▶ _INPUT_:

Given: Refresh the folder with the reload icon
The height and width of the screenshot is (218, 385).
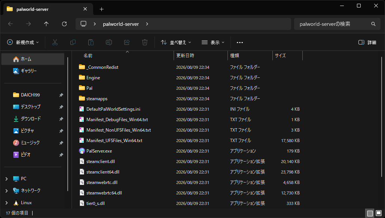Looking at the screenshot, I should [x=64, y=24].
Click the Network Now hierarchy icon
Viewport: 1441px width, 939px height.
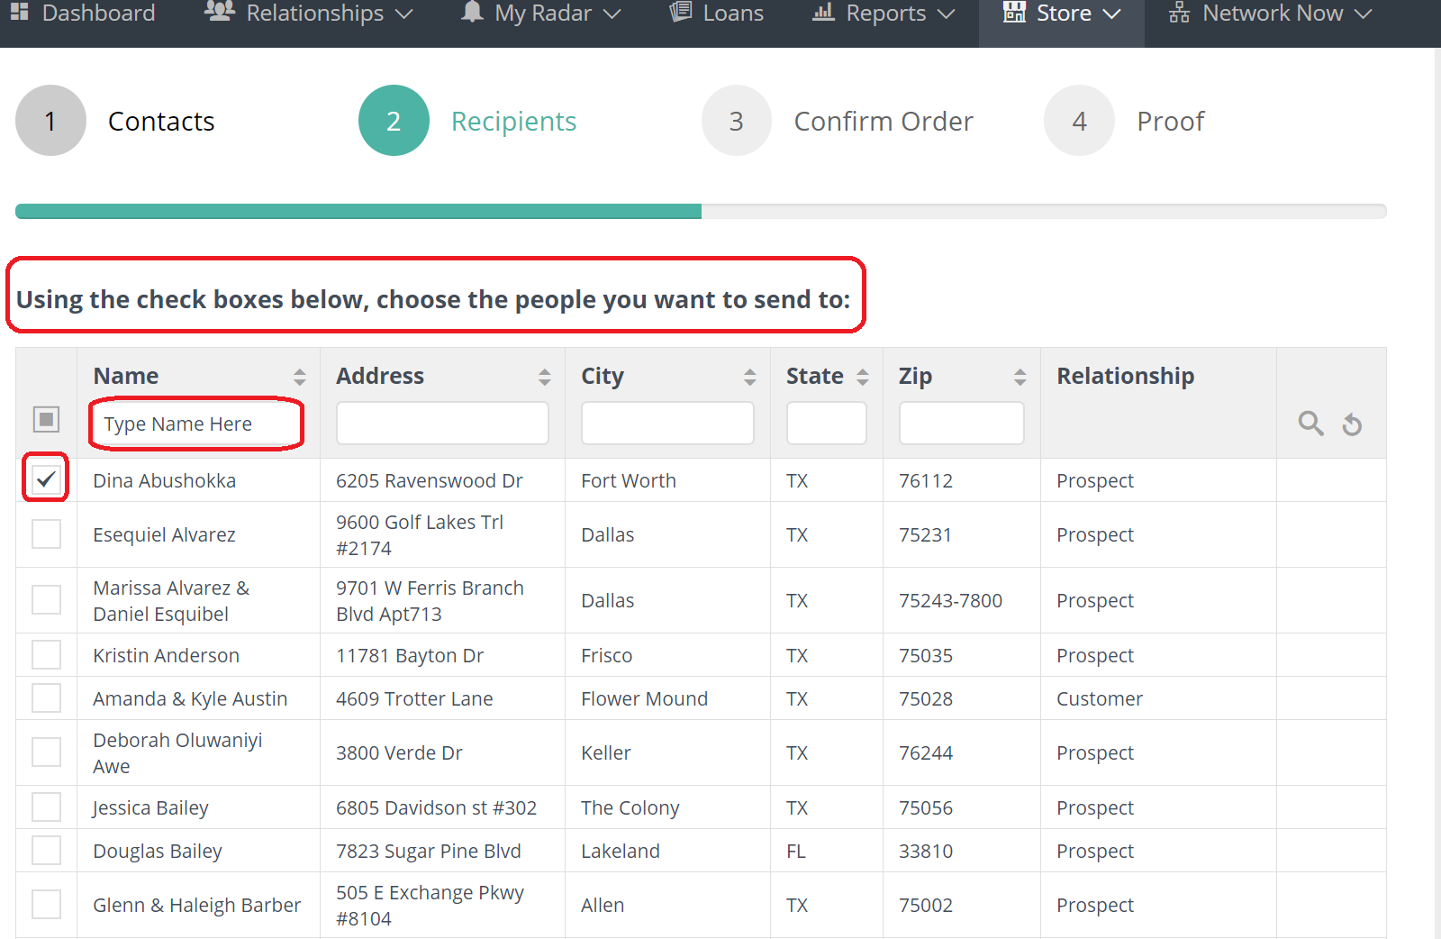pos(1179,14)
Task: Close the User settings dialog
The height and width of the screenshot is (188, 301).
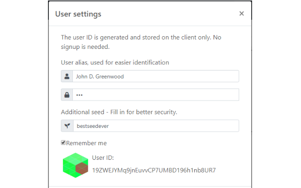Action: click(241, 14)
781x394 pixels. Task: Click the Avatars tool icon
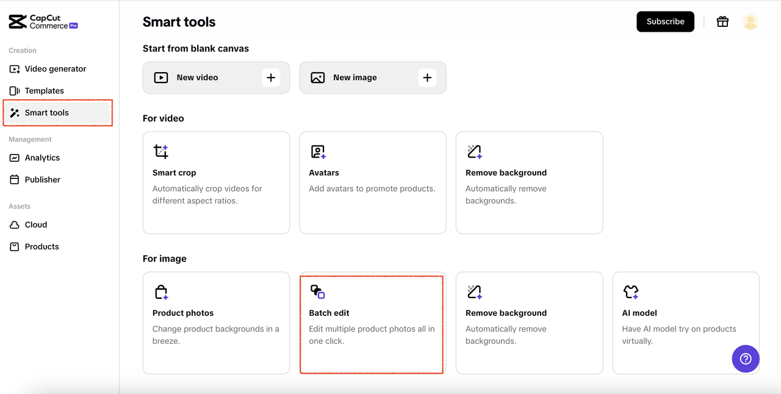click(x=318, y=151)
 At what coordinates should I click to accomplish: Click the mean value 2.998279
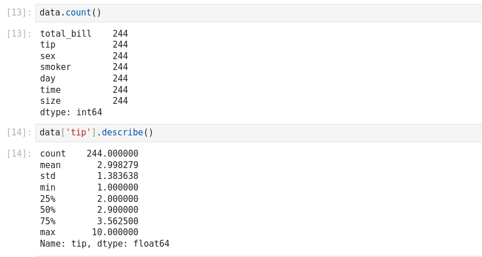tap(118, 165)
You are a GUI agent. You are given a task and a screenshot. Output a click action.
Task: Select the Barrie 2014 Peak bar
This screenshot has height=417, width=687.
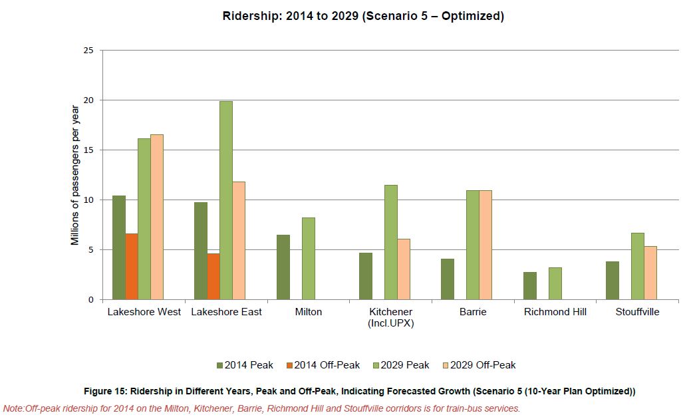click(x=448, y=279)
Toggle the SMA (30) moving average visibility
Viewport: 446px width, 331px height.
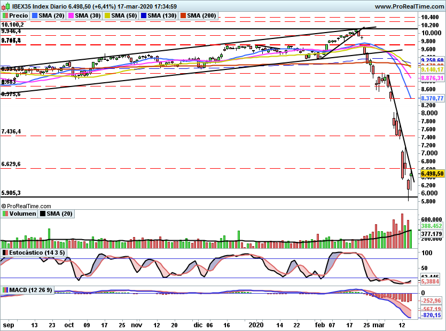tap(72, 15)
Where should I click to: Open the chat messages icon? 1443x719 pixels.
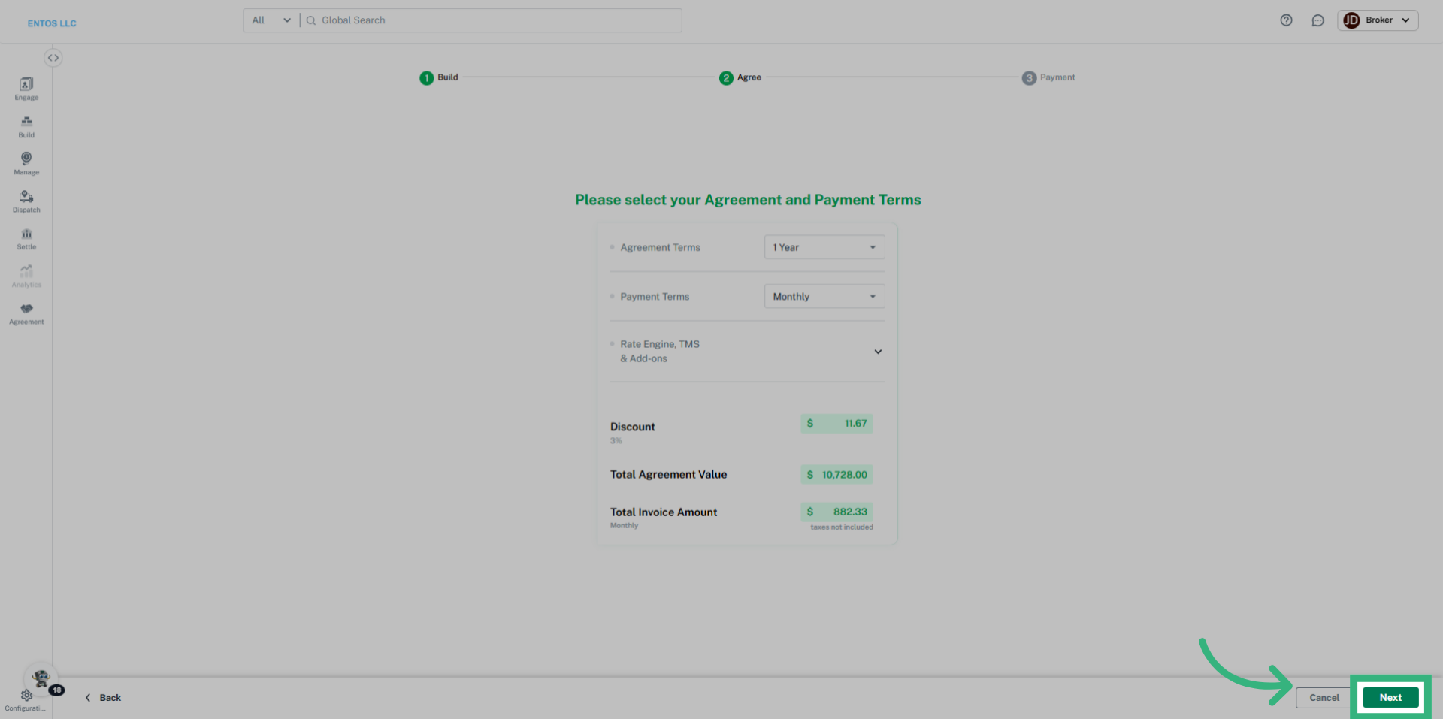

▶ _TASK INSTRUCTIONS_:
Look back over the records above. Reproduce exactly everything from the line with "The height and width of the screenshot is (188, 301)." down to the line with "Task: Select the Barrie 2014 Peak bar", inclusive, and leave the pictures out.

▶ _REPLY_:
The height and width of the screenshot is (188, 301).
Action: click(241, 14)
781x394 pixels. Task: Click the Avatars tool icon
click(x=318, y=151)
 At what coordinates should I click to accomplish: Click the mean value 2.998279
tap(118, 165)
You are a GUI agent. You are given a task and a screenshot. Output a click action.
Task: Select the Barrie 2014 Peak bar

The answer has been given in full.